Political leaders, intellectuals, and representatives of social movements are evaluating the unfavorable correlation of forces developing over the last few years, and charting action plans, taking the victory of progressive candidate

Andrés Manuel López Obrador, in Mexico, as a positive sign.

“The storm arrived and shut the window opened at the end of the 90s… The question now posed, for the Brazilian left especially, is how to open the window again,” recently wrote Valter Pomar, a member of Brazil’s Workers’ Party and a professor of International Affairs at the Federal University, in his essay on how to move forward.

In his opinion, the left needs strong candidates to challenge the right in elections, but this is not enough since the strategic “utility” of legislators and government leaders rises and falls in accordance with political perspectives and the level of organization outside of the institutional environment, implying the need for a change in methods on the left, and a recovery of spaces lost alongside the working class.

In Latin America, “The challenge for this possible left is that of building alternatives to capitalism in the economic field, where the current plan is the Uber-ization of the economy; total deregulation – except when the state is needed to dismantle a progressive gain; but above all, build alternatives in the cultural field, challenge capitalist hegemony in the cultural (and media) environment to construct a people, not consumer citizens deluded with false middle class hopes,” writes political analyst Katu Arkonada on the teleSUR blog.

Likewise, essayist, journalist, sociologist, university professor, and political analyst Olmedo Beluche, wrote in Rebelión: “Without nationalization of the national banking and financial system, without state control of foreign trade; and without the nationalization of large industries, that is, without truly socialist measures, Latin American governments in general are at the mercy of the bourgeoisie, of imperialism, and economic sabotage, as the case of Venezuela has repeatedly shown.”

This contradiction, he argues, explains the limitations of the left and the difficulty it faces in responding to the offensive being mounted by national right wing forces supported by U.S. imperialism, plus the reformist attitude of leaders who docilely accept the formalities of bourgeois institutions.

The majority of analysts agree that the progressive cycle on the continent is in crisis, but not coming to an end. Although some popular governments were removed from office via elections (Argentina) or through semi-legal or judicial maneuvers (Brazil), the progressive era’s hard core of change has not collapsed: Bolivia and Venezuela, accompanied by Nicaragua and the Cuban Revolution.

“The two projects, along with Nicaragua and Cuba, which propose going beyond capitalist relations in the long run, are on their feet, indicating that the strategic battle of our time is defending these processes,” as was made clear during the 24th annual meeting of the São Paulo Forum, held in Havana this past July.

At this gathering of the region’s political forces, proposals were made for sustained action based on the idea that government positions won by the left must reinforce their legitimate hegemony and build popular power.
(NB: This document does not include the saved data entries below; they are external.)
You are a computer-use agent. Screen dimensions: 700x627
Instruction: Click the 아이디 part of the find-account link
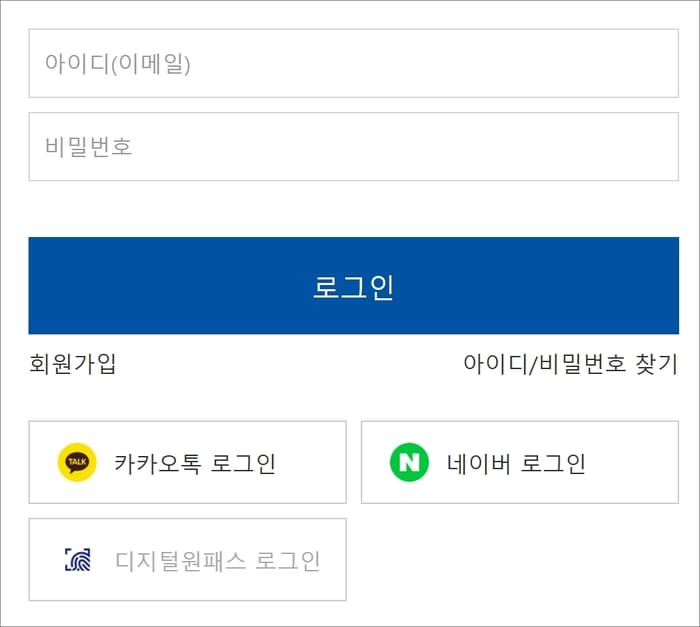[x=496, y=364]
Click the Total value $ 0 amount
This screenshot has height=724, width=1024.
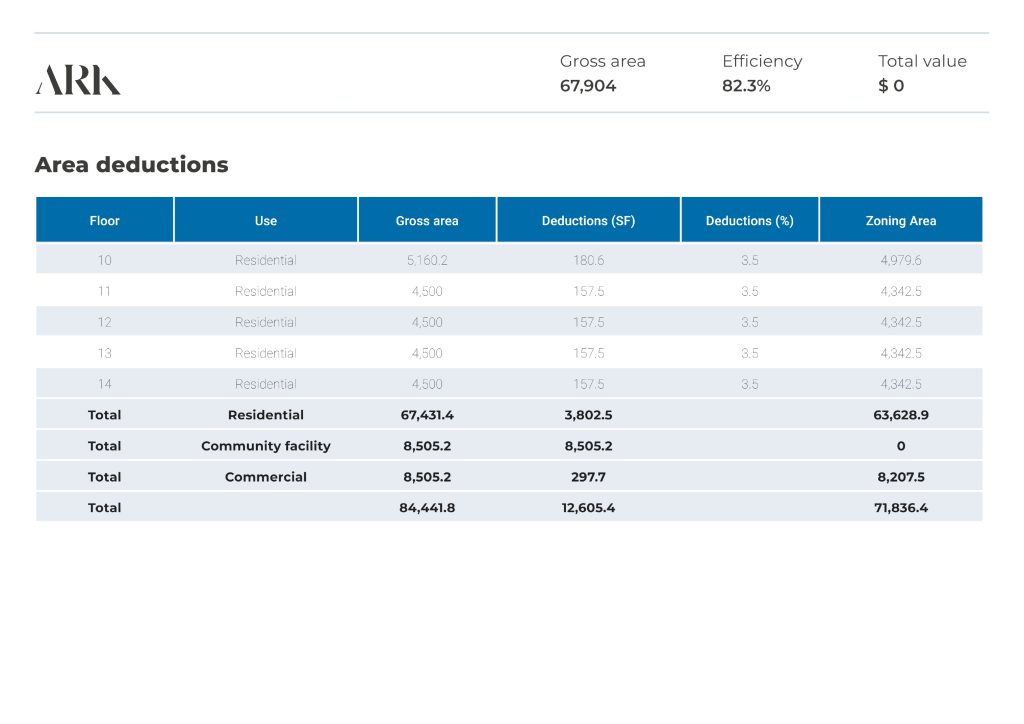click(891, 86)
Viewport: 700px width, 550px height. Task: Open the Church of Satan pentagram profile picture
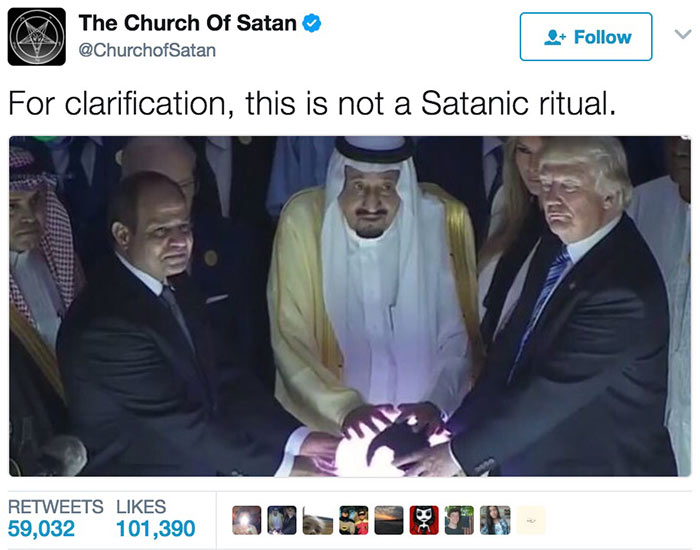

Peoples with political consciousness are always the best antidote to the return of the right in the Americas.

STRATEGIES FROM THE LEFT

– Systematically and creatively disseminate the economic, social, and political gains of popular governments that, for one reason or another, have suffered reverses, as well as those which have endured.

– Strengthen a constructive, serene debate on the historic, political, and ideological limitations of each process.

– Seek more efficient mechanisms for organization, consciousness building, and political participation of the social base committed to post-neoliberal change.

– Renovate relations between government political parties and popular movements with nationalist and patriotic positions, taking a favorable position on the need for a state that assures democratic functioning in the construction of consensus.

– Build consensus among segments of society that share, or could share, demands, interests, and revolutionary or progressive change.

– Strengthen the cause of Puerto Rican independence, as a symbol of the anti-colonial struggle to be defended.

– Build active participation of the people and national majorities in the political process of each country.

– Provide decisive support and encourage liberation efforts and anti-capitalist ideas within social movements.

– Promote efforts to advance the integration of what Martí called Our America.

– Support, in all international spaces available, any action taken to reduce the level of domination and hegemony of the United States in our countries, as essential and possible.